# Making a Halloween Cemetery Fence



## TomInSeattle (Nov 19, 2018)

Making a Halloween Cemetery Fence


Last year, I set up a bunch of cool Halloween decorations (like the Haunted Mansion Singing Busts) in my front yard, and little kids were so enchanted by the illusions that they ran right over and nearly toppled them. I didn’t mind, exactly (that’s why I made them), but it would have been a lot...




www.tominseattle.com


----------



## JalopenosAndCheese (Nov 6, 2020)

I had to put up a fence bc last year people kept walking through it all! I did not want any kids tripping over bones or cords. A parent lokked at me ceazy last year when I told them not to walk in my yard. I did not have time this year for a real fence so I made one via danger tape. Lol


----------



## TomInSeattle (Nov 19, 2018)

JalopenosAndCheese said:


> I had to put up a fence bc last year people kept walking through it all! I did not want any kids tripping over bones or cords. A parent lokked at me ceazy last year when I told them not to walk in my yard. I did not have time this year for a real fence so I made one via danger tape. Lol


That works!


----------



## Nightmareon216 (Oct 29, 2020)

TomInSeattle said:


> Making a Halloween Cemetery Fence
> 
> 
> Last year, I set up a bunch of cool Halloween decorations (like the Haunted Mansion Singing Busts) in my front yard, and little kids were so enchanted by the illusions that they ran right over and nearly toppled them. I didn’t mind, exactly (that’s why I made them), but it would have been a lot...
> ...


Love your fence creation! I live on a corner property in my neighborhood so lots of folks cutting through the yard. Kids also love my decorations so want to run right through. I built a makeshift fence for Christmas this year using string lights and step-in poly fence posts. I planned to try it for Halloween too. Yours looks so much better than mine turned out.


----------



## Reynard (Jun 27, 2020)

I've had to call out to kids running across my yard on Halloween night - and I now post a notice to the neighborhood FB group to parents to remind them to tell the kids not to run through yards with decorations.


----------



## Nightmareon216 (Oct 29, 2020)

Reynard said:


> I've had to call out to kids running across my yard on Halloween night - and I now post a notice to the neighborhood FB group to parents to remind them to tell the kids not to run through yards with decorations.

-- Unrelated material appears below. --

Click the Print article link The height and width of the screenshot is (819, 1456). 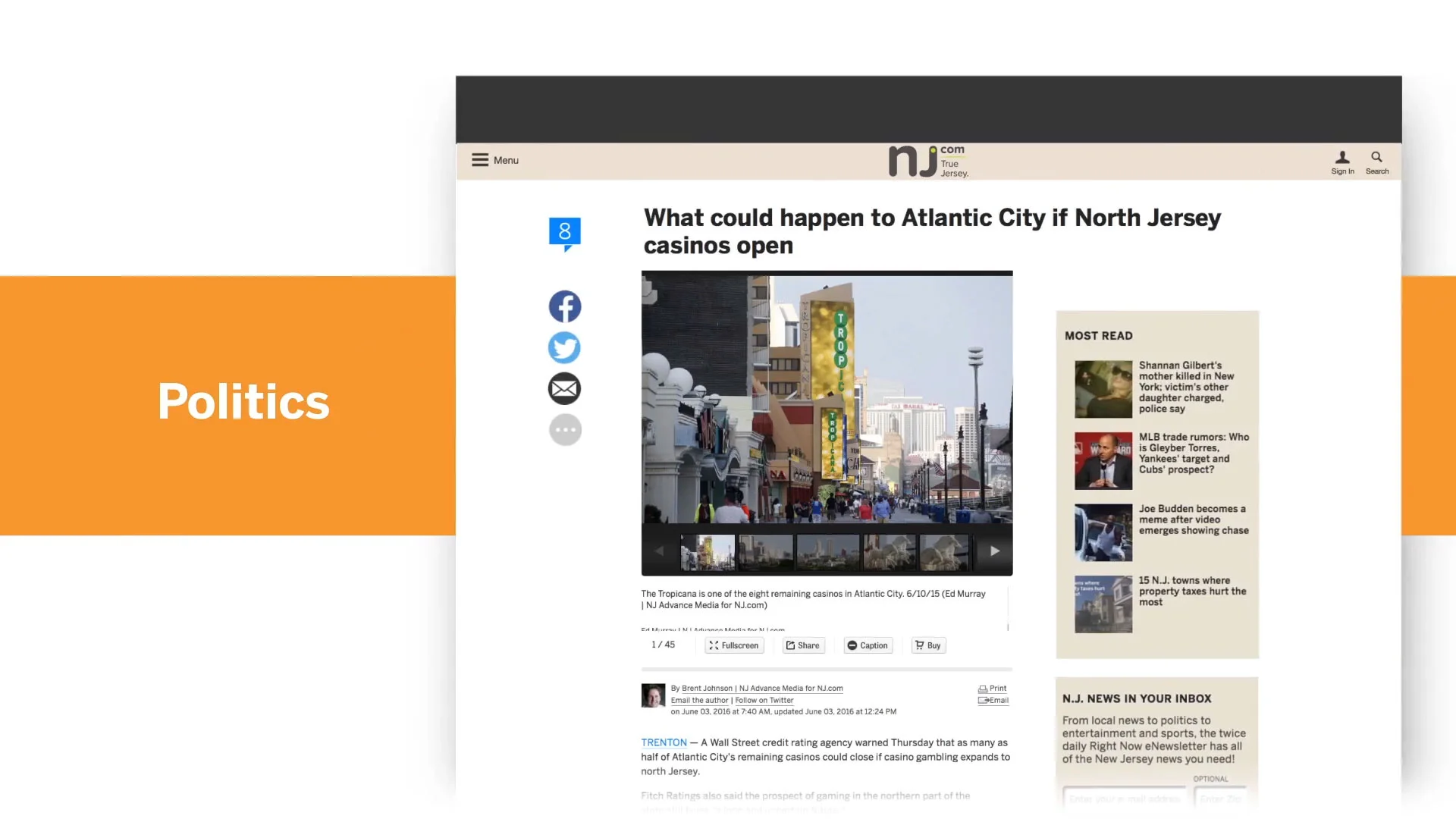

My neighbors two huskies escape on a daily basis and trample my decorations too. The fence that I built didn’t do the best job of keeping them out. They’ve damaged inflatables and peed on them 😡. Hoping to create something that will do a better job of keeping them out.


----------



## TomInSeattle (Nov 19, 2018)

Nightmareon216 said:


> Love your fence creation! I live on a corner property in my neighborhood so lots of folks cutting through the yard. Kids also love my decorations so want to run right through. I built a makeshift fence for Christmas this year using string lights and step-in poly fence posts. I planned to try it for Halloween too. Yours looks so much better than mine turned out.


Thank you. My fence was mostly designed to be a visual barrier rather than a tough fence. I'd recommend reinforcing it with rebar (metal rods). You sink the rebar in the ground (no need to cement it), and mount the PVC fence posts at the ends over it. Makes the fence considerably more stable and strong.


----------



## jbaum (Feb 18, 2011)

Instead of screws attaching the pipes to the wood you could use a brad nailer. Much faster than screws.


----------



## TomInSeattle (Nov 19, 2018)

jbaum said:


> Instead of screws attaching the pipes to the wood you could use a brad nailer. Much faster than screws.


You're right. I thought about that, but I was concerned that it wouldn't hold up over time. Definitely a viable option. Thanks!


----------